**Task instructions:**
Once you find the line containing "Tap the protein supplements question field", output it and every line after it to the end of the records, exactly.

··· Stored data

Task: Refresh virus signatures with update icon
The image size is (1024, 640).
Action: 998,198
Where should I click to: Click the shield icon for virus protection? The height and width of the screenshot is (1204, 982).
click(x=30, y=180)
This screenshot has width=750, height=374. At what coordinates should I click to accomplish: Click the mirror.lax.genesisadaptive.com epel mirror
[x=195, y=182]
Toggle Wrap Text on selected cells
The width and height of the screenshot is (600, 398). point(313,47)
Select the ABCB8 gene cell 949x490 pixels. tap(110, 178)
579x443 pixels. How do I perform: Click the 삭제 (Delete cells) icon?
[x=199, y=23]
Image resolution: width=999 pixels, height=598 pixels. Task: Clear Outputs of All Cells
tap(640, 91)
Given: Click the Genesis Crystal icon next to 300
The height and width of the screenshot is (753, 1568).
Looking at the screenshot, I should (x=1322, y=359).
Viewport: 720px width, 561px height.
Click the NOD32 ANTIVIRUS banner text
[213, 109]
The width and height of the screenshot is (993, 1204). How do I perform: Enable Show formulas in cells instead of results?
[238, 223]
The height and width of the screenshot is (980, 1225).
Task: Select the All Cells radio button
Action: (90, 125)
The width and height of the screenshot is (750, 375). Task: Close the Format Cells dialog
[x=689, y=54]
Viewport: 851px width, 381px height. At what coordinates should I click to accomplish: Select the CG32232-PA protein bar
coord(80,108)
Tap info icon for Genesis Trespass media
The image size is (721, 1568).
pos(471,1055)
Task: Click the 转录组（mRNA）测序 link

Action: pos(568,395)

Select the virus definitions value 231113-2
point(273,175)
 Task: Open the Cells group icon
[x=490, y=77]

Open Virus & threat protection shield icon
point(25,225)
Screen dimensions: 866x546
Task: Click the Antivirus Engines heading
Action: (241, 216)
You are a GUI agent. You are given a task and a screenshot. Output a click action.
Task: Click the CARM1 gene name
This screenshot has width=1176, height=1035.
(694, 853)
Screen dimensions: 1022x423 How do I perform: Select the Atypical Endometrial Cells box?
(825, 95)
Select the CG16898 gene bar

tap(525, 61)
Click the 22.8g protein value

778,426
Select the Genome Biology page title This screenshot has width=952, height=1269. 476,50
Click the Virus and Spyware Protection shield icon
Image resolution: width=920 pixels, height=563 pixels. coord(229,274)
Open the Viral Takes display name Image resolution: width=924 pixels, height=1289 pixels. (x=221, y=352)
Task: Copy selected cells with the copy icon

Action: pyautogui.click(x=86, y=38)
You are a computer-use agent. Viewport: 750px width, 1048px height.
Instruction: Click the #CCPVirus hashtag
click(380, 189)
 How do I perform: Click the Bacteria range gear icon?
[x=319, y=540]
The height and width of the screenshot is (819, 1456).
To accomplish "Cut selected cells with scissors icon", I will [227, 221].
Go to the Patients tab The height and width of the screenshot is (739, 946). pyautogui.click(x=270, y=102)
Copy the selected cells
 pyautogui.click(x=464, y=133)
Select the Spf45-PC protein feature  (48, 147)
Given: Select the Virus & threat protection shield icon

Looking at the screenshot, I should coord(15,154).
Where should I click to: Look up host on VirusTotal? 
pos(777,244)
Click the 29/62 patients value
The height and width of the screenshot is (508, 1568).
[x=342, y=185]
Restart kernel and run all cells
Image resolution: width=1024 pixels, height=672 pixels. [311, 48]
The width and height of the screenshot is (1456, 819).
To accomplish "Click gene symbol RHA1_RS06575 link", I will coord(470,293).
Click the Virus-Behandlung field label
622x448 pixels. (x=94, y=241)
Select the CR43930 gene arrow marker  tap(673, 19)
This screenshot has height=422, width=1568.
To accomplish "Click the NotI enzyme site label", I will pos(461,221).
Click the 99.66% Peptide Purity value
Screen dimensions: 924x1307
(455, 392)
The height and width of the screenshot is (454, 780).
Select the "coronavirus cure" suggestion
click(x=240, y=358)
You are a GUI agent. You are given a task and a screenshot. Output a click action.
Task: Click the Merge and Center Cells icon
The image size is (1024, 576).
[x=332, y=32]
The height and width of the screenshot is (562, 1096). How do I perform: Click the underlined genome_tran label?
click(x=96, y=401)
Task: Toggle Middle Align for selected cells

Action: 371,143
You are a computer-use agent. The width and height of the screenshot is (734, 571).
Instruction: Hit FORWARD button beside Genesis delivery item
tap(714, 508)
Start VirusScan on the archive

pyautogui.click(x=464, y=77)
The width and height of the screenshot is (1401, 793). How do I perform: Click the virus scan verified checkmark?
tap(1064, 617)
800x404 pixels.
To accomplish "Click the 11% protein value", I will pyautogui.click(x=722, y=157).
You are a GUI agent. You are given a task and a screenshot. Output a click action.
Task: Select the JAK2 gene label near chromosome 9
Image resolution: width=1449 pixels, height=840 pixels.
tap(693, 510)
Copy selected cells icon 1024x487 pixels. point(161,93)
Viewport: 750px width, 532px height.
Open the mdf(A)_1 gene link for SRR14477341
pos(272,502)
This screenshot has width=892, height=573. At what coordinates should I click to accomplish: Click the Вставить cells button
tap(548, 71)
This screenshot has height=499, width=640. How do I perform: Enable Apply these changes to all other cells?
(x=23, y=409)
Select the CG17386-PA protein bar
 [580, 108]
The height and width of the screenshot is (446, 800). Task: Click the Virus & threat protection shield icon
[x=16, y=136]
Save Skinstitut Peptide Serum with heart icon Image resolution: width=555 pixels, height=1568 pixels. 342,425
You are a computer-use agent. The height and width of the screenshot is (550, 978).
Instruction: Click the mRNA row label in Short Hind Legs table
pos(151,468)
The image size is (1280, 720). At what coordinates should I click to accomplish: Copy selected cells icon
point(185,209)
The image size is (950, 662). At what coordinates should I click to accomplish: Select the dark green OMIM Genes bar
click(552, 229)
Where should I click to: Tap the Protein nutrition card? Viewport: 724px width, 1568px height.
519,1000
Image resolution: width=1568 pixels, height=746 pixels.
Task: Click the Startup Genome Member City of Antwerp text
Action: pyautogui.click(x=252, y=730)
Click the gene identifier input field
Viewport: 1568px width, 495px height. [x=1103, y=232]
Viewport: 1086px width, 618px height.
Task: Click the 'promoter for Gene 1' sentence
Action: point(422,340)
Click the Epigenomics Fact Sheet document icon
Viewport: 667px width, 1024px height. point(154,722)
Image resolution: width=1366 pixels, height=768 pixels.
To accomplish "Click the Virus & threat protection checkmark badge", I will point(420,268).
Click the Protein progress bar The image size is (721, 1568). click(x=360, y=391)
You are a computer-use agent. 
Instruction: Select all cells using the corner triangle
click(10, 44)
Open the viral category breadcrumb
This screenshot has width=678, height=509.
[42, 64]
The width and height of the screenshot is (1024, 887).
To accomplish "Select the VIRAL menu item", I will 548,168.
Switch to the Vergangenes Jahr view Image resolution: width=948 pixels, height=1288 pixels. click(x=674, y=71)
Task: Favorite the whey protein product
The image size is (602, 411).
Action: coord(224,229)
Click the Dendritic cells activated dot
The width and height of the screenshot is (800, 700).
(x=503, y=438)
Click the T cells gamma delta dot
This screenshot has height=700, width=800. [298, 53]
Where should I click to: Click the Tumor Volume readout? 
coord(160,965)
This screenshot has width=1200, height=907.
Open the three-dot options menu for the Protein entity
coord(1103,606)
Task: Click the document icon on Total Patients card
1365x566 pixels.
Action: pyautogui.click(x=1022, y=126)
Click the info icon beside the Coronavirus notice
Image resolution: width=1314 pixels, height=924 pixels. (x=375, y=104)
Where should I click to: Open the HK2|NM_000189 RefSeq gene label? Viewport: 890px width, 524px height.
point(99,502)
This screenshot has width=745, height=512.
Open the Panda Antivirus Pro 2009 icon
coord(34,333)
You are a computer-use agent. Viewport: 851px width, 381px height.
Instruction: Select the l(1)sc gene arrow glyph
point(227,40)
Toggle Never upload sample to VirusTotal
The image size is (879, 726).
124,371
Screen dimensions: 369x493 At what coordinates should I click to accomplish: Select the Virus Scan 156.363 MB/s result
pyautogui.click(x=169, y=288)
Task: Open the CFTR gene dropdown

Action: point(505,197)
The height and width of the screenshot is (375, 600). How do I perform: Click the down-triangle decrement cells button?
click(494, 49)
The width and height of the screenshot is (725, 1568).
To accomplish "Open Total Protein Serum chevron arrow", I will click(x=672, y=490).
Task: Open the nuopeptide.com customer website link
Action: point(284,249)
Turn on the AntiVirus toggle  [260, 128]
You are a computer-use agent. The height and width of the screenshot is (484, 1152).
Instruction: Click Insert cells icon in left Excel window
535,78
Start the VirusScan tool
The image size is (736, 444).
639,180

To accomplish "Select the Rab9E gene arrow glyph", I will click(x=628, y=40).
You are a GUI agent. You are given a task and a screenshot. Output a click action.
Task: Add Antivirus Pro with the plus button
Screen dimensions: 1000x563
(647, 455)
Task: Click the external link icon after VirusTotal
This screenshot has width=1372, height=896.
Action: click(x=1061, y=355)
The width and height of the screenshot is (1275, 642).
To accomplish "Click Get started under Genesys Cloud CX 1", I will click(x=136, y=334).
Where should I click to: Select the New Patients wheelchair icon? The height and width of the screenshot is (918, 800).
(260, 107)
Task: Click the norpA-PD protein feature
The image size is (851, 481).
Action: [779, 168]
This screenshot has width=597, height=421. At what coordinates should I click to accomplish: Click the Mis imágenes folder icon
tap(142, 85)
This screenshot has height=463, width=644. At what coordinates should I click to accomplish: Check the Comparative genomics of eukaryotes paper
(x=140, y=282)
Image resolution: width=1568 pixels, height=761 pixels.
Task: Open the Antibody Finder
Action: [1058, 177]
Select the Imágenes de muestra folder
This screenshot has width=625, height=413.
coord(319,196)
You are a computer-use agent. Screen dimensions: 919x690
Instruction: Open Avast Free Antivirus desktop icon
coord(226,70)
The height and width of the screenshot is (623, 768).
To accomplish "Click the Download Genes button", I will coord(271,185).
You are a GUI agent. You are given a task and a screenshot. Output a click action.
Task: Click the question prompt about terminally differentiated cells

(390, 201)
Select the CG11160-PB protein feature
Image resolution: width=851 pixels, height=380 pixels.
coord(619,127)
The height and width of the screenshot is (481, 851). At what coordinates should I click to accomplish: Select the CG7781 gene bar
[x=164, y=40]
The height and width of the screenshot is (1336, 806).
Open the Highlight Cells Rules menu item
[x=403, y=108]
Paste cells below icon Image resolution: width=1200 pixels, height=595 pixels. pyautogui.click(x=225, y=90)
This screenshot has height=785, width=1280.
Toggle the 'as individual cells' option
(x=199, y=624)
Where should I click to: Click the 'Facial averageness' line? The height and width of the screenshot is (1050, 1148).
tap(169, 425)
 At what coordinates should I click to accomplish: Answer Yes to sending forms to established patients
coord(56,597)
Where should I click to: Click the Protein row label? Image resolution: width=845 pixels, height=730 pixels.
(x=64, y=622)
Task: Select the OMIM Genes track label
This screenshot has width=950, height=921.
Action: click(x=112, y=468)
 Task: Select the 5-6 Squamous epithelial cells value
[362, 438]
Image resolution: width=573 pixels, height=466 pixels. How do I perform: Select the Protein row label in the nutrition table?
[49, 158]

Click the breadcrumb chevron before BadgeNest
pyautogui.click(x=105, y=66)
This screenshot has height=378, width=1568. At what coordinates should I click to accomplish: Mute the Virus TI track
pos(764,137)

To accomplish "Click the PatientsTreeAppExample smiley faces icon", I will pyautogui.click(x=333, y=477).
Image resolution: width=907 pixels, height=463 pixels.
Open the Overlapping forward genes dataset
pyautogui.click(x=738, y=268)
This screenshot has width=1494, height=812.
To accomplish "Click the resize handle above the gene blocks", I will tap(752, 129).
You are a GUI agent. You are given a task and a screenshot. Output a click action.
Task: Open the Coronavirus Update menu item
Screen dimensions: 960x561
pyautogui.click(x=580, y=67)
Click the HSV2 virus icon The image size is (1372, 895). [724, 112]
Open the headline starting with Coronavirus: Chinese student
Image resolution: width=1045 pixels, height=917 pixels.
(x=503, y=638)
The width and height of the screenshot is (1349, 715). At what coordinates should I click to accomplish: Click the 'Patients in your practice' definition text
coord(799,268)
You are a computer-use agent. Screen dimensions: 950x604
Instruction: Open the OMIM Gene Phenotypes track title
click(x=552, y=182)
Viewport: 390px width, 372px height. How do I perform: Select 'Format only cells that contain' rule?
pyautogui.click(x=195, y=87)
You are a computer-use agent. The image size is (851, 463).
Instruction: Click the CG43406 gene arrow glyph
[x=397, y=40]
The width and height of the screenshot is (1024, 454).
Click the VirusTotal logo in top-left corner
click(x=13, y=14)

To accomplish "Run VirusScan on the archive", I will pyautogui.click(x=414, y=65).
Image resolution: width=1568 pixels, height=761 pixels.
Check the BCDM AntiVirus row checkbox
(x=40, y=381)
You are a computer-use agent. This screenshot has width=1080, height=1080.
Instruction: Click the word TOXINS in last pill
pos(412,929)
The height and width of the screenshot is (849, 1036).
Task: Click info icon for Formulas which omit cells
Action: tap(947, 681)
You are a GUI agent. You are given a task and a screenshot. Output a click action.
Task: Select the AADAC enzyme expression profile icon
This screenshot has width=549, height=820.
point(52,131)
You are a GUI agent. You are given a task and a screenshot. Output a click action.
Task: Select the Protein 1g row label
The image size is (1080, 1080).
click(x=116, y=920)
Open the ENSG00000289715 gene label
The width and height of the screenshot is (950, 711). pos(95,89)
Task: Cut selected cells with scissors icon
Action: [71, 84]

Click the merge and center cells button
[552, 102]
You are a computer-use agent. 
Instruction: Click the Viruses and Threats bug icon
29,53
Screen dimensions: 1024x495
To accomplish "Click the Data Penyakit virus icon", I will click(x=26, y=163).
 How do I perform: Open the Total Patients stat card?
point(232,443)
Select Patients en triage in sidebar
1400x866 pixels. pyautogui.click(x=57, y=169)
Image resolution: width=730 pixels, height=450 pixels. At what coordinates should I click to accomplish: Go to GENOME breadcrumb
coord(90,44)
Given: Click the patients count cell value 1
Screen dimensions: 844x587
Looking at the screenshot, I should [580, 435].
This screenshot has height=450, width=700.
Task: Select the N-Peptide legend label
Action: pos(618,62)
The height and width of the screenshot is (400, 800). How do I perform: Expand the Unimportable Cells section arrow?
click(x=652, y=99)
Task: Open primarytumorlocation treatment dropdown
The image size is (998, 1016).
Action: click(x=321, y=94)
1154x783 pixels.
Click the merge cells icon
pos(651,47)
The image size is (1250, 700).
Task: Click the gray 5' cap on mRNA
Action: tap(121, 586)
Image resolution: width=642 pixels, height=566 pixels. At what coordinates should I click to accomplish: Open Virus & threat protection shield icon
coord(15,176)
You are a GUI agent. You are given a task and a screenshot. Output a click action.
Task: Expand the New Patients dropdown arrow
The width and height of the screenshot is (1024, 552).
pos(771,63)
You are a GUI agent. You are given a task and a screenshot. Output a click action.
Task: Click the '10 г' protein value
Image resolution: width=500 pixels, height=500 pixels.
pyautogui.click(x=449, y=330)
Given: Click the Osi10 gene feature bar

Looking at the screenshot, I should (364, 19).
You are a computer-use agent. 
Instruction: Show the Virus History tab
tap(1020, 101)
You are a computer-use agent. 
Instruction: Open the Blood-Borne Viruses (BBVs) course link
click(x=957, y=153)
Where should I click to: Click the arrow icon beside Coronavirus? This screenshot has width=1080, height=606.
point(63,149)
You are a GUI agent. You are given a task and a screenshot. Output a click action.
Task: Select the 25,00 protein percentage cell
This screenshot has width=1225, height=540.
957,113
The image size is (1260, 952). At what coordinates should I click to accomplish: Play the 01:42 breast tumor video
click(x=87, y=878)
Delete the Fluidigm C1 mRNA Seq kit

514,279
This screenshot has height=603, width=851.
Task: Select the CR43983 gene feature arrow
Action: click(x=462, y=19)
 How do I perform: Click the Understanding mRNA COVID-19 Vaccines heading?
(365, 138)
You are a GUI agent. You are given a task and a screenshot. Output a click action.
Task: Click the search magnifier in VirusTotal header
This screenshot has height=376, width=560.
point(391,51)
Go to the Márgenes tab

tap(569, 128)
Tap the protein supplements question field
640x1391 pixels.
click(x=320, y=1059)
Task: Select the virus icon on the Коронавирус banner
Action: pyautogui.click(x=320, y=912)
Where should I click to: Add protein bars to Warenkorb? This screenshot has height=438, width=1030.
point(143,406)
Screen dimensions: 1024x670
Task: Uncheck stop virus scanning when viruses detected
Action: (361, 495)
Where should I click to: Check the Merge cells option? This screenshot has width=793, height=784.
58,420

······

**Exercise solution:**
Tap the protein supplements question field
640x1391 pixels.
click(x=320, y=1059)
Task: Select the virus icon on the Коронавирус banner
Action: pyautogui.click(x=320, y=912)
Where should I click to: Add protein bars to Warenkorb? This screenshot has height=438, width=1030.
point(143,406)
Screen dimensions: 1024x670
Task: Uncheck stop virus scanning when viruses detected
Action: (361, 495)
Where should I click to: Check the Merge cells option? This screenshot has width=793, height=784.
58,420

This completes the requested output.